### PASSAGE PROVIDED
↓↓↓

# Schwann S seat re-furb



## marching_out (Apr 20, 2017)

I want to paint the pan of an S seat and wonder if anyone has tips on how to remove the vinyl cover? I think I saw some people using a heat gun or hair dryer to make it more pliable. How difficult is it?


----------



## ricobike (Apr 20, 2017)

It can be a little challenging.  I used to let them sit on the dashboard of my car in the summer and get fairly hot, then use gloves to keep from burning my hands in order to pull the cover off.  They would pull right off that way.  A heat gun would probably work too.  Just have to get it warm enough so it's pliable.  Sometimes stretching the bottom of the vinyl will discolor it a bit, but it's the bottom so you don't have to worry about it.  Maybe try it on a saddle you don't care about to get used to it.  Good luck!


----------



## marching_out (Apr 21, 2017)

Thank for the tip! I do have an extra seat I can practice on. I just need enough sun and heat now to try it. The midwest you know...75 one day 50 the next.

↑↑↑

### PROVIDED DATA
↓↓↓

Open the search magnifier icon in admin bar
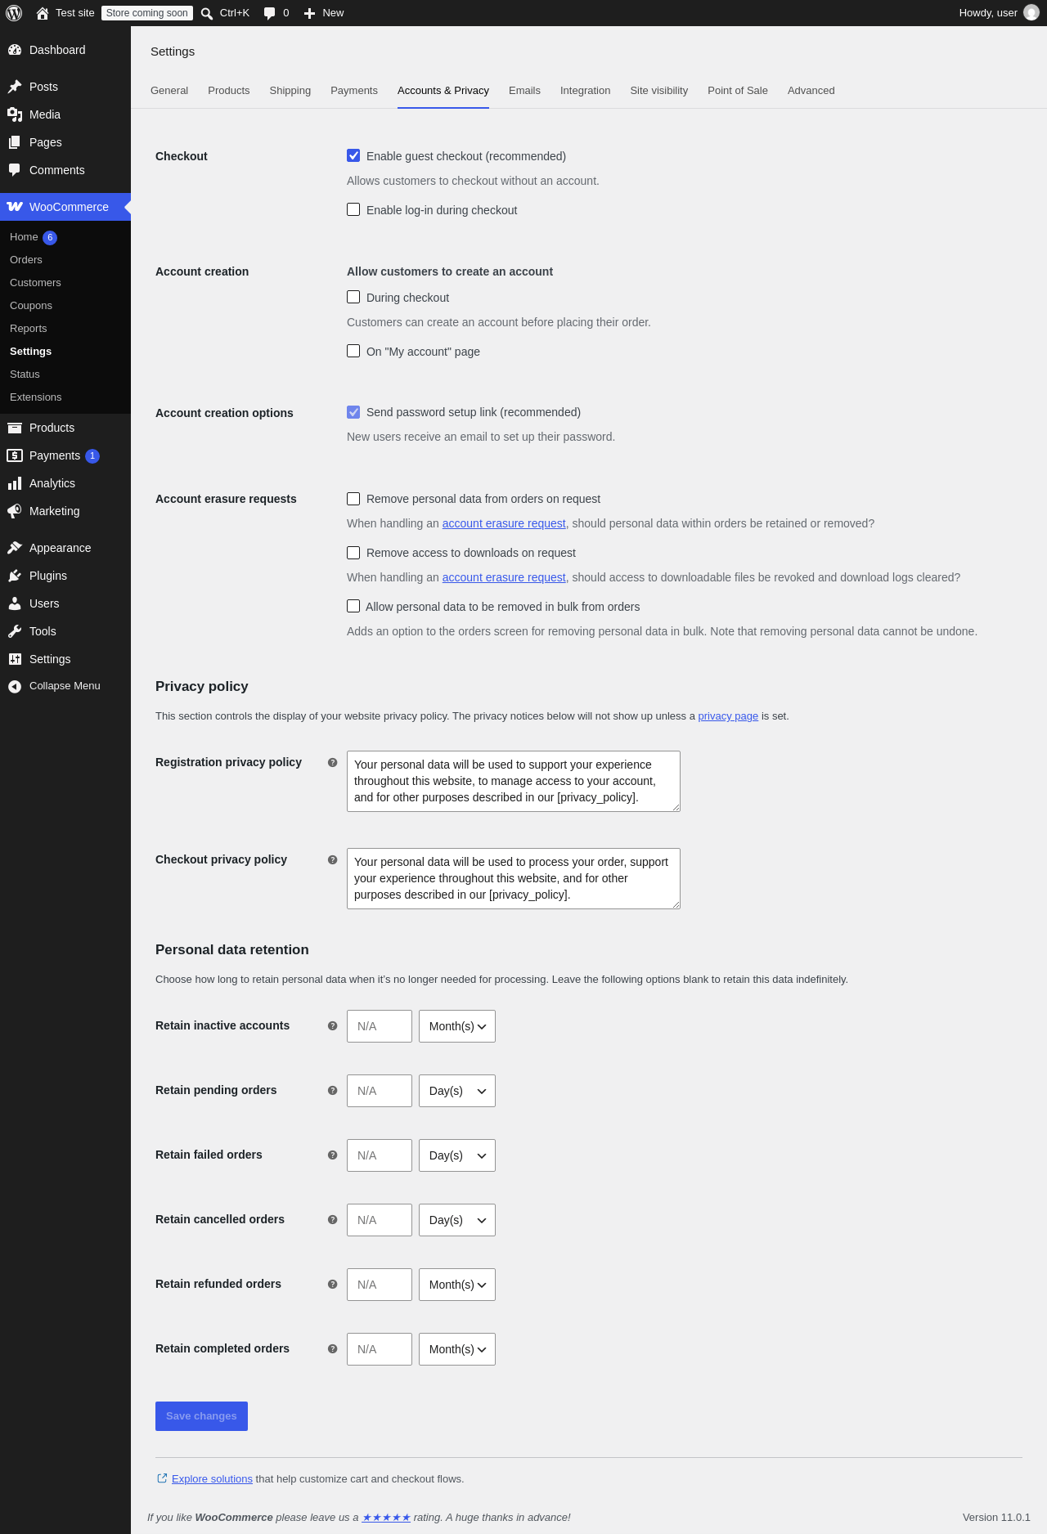point(207,13)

↑↑↑

### WHAT TO WORK ON
- a) From the seat re-furb thread, copy verbatim the stretch from "It can be a" through "50 the next.".
- b) Answer these questions from the seat re-furb thread:
(i) Where did ricobike leave the seats in summer to heat them?
(ii) What does marching_out have available to practice on?
(iii) What two temperatures does marching_out give for the midwest?

### TASK-BY-TASK ANSWERS
- a)
It can be a little challenging.  I used to let them sit on the dashboard of my car in the summer and get fairly hot, then use gloves to keep from burning my hands in order to pull the cover off.  They would pull right off that way.  A heat gun would probably work too.  Just have to get it warm enough so it's pliable.  Sometimes stretching the bottom of the vinyl will discolor it a bit, but it's the bottom so you don't have to worry about it.  Maybe try it on a saddle you don't care about to get used to it.  Good luck!


----------



## marching_out (Apr 21, 2017)

Thank for the tip! I do have an extra seat I can practice on. I just need enough sun and heat now to try it. The midwest you know...75 one day 50 the next.

- b)
(i) On the dashboard of ricobike's car
(ii) An extra seat
(iii) 75 one day and 50 the next